4 min
When you’re raising capital, your pitch might get the first meeting, but your financials will close the deal. Investors need to see more than just excitement and energy—they want clarity, credibility, and control. Strong financials aren’t just compliance documents, they're a window into how well you understand your own business and how prepared you are to grow it.
What do investors look for in startup financials?
1. Profit and Loss (P&L): Growth, margins, and discipline
The P&L is often the first document investors review. It offers a snapshot of your financial performance over time, including revenue, costs, and net profit or loss. What they’re really looking for is evidence of traction, efficiency, and a pathway to profitability.
They’ll dig into:
How reliable and steady your revenue growth has been over recent quarters—are you building momentum, or riding peaks and troughs?
Gross margin (are you building a scalable business or burning too much per sale?)
Operating expenses (are you overspending or investing wisely?)
Even if you’re pre-profit, a disciplined, well-structured P&L that shows improving margins and cost awareness will go a long way toward building investor confidence.
2. Cash Flow: Can you stay afloat?
Just because your P&L looks strong doesn’t mean you’re in a good cash position. Investors care about whether your business can stay afloat day to day, not just on paper at year-end.
They’ll want to see:
Your current burn rate
How long your cash runway lasts at current spending levels
Whether you generate cash from operations or rely on repeated funding
Ultimately, cash flow tells investors how resilient your business is and whether it can survive sales fluctuations, unexpected costs, or slower funding rounds.
3. Balance Sheet: Stability and leverage
The balance sheet gives a snapshot of your company’s health today. It’s the go-to document for assessing how well you’re managing assets, liabilities, and overall equity. A balance sheet loaded with short-term liabilities and minimal cash will raise concern. On the flip side, growing assets, manageable debt, and increasing retained earnings signal strength.
Founders should be ready to explain:
Any large debts or liabilities
Asset composition (especially IP or receivables)
Shareholder equity and how it’s changed over time
4. Revenue projections: grounded ambition
Future growth is what investors are buying into, but they don’t want to see a fictional report. Your revenue projections should be ambitious, yet grounded in logic and backed by evidence. It's not just about presenting impressive top-line numbers. It's also about showing how growth will be achieved, what assumptions underpin the projections, and how those tie into areas like hiring, marketing, or product development.
Projections should show:
Milestone-driven revenue (e.g. post-MVP, after marketing ramp-up)
Clear timeframes for key growth events
Assumptions tied to channel performance, customer acquisition, or market size
5. Break-even analysis: the tipping point
This report is often overlooked, but should be included as it helps investors understand when your business will begin generating more than it spends. It shows how many units you need to sell or how much recurring revenue you need to reach in order to become self-sustaining.
A break-even analysis also provides insight into your cost structure. High fixed costs may require greater scale to achieve profitability, while a lower break-even point can make the business more appealing in the short term.
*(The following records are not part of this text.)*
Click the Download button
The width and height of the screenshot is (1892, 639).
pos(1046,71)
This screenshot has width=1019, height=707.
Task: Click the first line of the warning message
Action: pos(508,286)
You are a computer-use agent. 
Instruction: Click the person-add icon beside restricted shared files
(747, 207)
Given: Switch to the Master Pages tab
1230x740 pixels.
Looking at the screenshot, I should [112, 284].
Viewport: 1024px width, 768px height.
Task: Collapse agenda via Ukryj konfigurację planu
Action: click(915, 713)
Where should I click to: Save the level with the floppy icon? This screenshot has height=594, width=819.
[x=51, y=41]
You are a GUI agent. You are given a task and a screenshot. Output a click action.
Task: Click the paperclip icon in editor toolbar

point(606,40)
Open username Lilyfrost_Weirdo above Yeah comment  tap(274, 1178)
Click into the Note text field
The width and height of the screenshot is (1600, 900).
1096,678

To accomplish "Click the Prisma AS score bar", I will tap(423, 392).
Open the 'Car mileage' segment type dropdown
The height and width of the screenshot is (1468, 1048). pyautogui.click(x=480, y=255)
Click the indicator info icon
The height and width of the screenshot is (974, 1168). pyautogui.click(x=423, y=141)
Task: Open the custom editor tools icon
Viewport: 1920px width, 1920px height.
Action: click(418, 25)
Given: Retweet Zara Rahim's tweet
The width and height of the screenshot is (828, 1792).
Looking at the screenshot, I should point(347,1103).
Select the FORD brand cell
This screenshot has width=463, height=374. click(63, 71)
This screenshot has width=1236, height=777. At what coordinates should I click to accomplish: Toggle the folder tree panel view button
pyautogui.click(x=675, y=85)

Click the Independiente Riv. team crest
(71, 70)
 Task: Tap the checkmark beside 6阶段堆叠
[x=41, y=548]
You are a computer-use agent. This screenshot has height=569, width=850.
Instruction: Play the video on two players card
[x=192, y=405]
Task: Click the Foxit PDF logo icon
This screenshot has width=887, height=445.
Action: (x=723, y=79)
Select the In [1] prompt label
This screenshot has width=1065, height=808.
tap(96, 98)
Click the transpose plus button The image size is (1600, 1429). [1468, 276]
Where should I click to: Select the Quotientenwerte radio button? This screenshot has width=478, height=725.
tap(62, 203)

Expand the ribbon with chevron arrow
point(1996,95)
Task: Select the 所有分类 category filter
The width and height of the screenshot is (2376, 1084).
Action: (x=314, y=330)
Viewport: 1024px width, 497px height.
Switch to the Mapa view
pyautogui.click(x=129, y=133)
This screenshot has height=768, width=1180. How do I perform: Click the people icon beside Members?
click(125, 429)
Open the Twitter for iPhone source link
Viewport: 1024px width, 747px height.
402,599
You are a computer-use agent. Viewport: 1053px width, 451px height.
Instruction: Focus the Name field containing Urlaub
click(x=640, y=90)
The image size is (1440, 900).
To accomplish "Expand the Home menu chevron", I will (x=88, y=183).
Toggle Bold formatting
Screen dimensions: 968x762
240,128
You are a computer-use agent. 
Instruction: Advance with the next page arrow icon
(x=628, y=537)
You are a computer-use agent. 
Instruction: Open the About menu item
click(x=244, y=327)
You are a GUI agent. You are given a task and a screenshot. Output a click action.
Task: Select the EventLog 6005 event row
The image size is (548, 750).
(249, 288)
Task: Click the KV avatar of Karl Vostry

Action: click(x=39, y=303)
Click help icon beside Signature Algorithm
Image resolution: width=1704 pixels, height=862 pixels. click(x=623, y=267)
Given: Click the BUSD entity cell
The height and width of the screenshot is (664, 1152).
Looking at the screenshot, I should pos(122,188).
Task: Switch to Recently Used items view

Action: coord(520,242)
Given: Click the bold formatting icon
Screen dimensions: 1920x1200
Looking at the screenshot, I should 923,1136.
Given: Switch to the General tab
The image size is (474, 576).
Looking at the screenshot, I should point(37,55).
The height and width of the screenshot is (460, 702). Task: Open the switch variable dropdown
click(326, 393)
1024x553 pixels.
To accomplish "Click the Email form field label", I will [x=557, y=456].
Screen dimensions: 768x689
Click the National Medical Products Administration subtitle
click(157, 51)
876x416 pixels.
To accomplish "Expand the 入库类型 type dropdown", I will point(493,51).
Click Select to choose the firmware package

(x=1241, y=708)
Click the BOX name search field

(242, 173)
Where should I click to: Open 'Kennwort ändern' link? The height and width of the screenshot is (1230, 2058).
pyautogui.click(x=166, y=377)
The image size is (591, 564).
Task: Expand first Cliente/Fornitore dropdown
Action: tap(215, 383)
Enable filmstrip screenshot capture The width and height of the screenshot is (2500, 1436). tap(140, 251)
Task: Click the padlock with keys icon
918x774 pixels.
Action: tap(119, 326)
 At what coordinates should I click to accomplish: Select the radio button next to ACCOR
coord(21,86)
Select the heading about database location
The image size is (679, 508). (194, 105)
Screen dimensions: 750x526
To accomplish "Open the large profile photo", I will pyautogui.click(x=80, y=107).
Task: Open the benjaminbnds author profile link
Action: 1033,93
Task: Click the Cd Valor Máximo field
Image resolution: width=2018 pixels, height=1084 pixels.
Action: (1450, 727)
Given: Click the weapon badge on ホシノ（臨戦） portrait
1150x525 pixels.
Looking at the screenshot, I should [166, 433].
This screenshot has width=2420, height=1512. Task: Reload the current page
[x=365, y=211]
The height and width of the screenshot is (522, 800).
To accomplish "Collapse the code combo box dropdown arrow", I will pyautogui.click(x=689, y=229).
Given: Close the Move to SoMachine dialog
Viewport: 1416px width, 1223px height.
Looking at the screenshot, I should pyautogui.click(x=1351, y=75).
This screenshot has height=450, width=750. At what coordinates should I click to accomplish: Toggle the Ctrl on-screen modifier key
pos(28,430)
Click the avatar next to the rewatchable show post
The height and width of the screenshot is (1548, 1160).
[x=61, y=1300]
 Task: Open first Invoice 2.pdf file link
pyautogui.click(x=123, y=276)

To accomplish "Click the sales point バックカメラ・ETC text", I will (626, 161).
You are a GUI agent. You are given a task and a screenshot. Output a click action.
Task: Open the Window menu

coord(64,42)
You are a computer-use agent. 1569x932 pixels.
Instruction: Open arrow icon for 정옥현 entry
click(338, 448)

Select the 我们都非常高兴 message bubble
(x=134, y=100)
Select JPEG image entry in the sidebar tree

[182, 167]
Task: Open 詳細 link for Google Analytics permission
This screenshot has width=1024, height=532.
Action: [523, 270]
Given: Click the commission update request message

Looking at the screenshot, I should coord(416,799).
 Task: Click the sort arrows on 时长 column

Investors pay close attention to how realistic your timeline to profitability is and how additional funding will help you get there faster.
6. The forecast as a funding story
Investors will want to know exactly why you are asking for a specific amount of capital. Your financial forecast must tell that story by covering three key elements:
The current state of the business, including cash on hand, revenue, and cost structure
The projected trajectory over the next twelve to twenty-four months
The specific outcomes that each round of funding will unlock, such as product development, customer acquisition, and team expansion
Here’s an illustrative example:
£500k to launch an MVP and onboard first testers
£750k to acquire the first 1,000 customers through paid channels and partnerships
£1.2m to build out a sales team and support nationwide rollout
By linking each ask to a measurable milestone, you move from “needing cash” to showing how investment fuels deliberate, investor-aligned growth.
7. Bonus: Cap Table Transparency
Though technically not a financial statement, your cap table is a critical part of investment conversations. Investors will look closely at how equity is distributed among founders, team members, and previous investors.
A clean and straightforward cap table, supported by a well-sized option pool, is usually seen as a positive signal. On the other hand, signs of heavy dilution or uncertainty around future fundraising can raise concerns about long-term alignment and flexibility.
Investor-Ready Financials: A Final Checklist
Is your P&L showing consistent growth and healthy margins?
Have you clearly outlined your burn rate and cash runway?
Are your projections evidence-based and tied to real milestones?
Have you included a break-even analysis?
Does your cap table make sense for future funding?
Investors don’t expect perfection, but they do expect precision. Your financials tell the story of how you think, how you plan, and how well you’re positioned to scale.